How Subscription Services Use Data To Engage Customers


Subscription services offering everything from clothes to food to alcohol to software to media are becoming a popular option for many Americans, with Pymnts.com recently placing the number of U.S. vendors alone at 11 million. As part of a typical subscription program, customers sign up for a company to send them curated products — often products specifically selected based on the customer’s profile. Returns are often free, and the customers are charged only for items they decide to keep.

Consumer response to the concept is definitely on the upswing: Forbes points to 37 million visitors to subscription company websites in April 2017 alone, representing 800 percent growth since 2014.

What’s contributing to the success of such subscriptions? One factor is that the vendors involved are optimizing multiple forms of data to better understand their customers and predict their needs and preferences.

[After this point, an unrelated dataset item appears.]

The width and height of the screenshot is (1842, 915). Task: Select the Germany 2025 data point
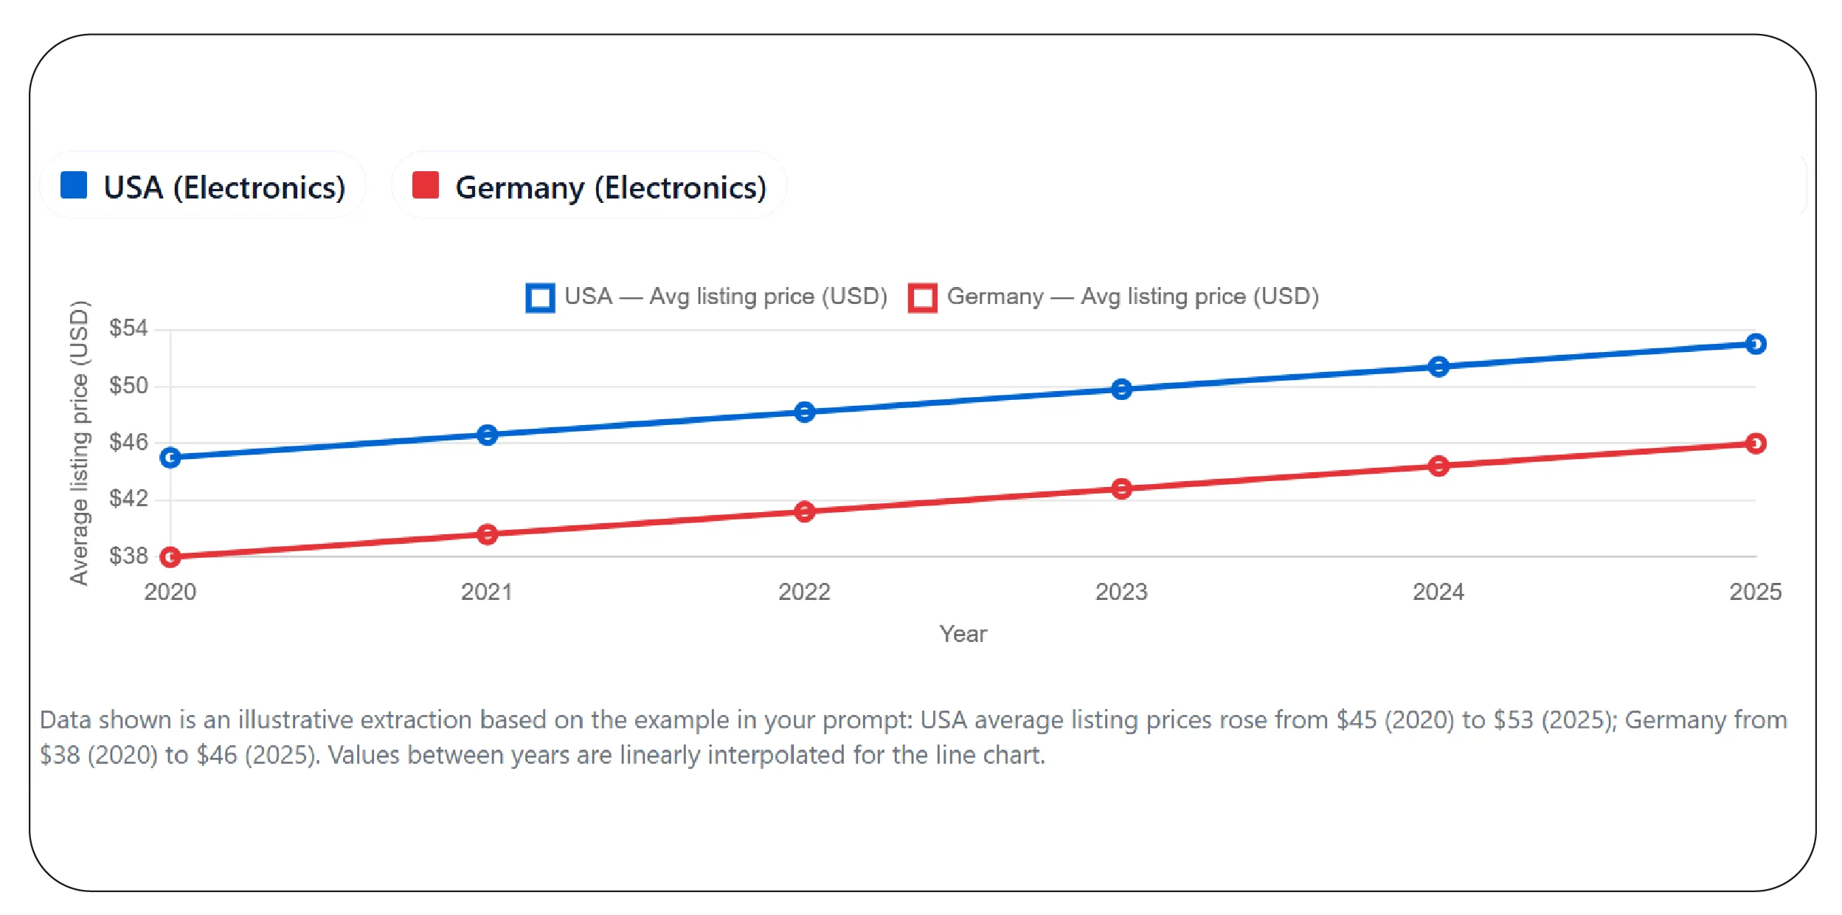1756,443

The savviest ones track and closely study online behavioral and shopping patterns to figure out which products and services are most likely to appeal to key audiences — then earn their loyalty as repeat customers. The subscriptions offer the vendor a regular stream of revenue, and the more the vendors continue to study their customers, the better their opportunities for upselling and cross-selling.

While small niche retailers have been engaging in this methodology for several years, major retailers such as Ann Taylor, Fruit of the Loom, Gap, JCPenney, Old Navy and Under Armour are now testing subscription strategies as well. Analysts say many of the big players are using subscriptions to gauge how consumers will respond to certain products before they’re stocked in stores, while others are primarily strategizing to turn occasional shoppers into regulars.

In order to curate subscription products, brands must recognize patterns among vast amounts of customer data. The problem? Most brands have tons of data but no clue how to use it to accurately determine customer behavior, or predict which products customers may want to receive. One tool brands can use to assist in this process is Lineate's DataSwitch platform. DataSwitch efficiently aggregates audience data across platforms, campaigns, and channels, then uses audience ID tracking to identify your individual customers across touchpoints.

By tracking customer behavior across different devices and marketing channels, you'll be able to see which products keep your customers on the hook and which are receiving the least interest, ensuring that your buying strategy and promotional campaigns are based on what your customers really want.

“To find out what will work for customers you have to know what they want, and technology helps do that,” advises Richard Kestenbaum in Forbes. “Successful subscription boxes are adapting and personalizing their boxes to each individual consumer. If a company can make a subscription box with pleasant surprises, they will continue to sell through as long as the customer maintains an interest in discovering new products.”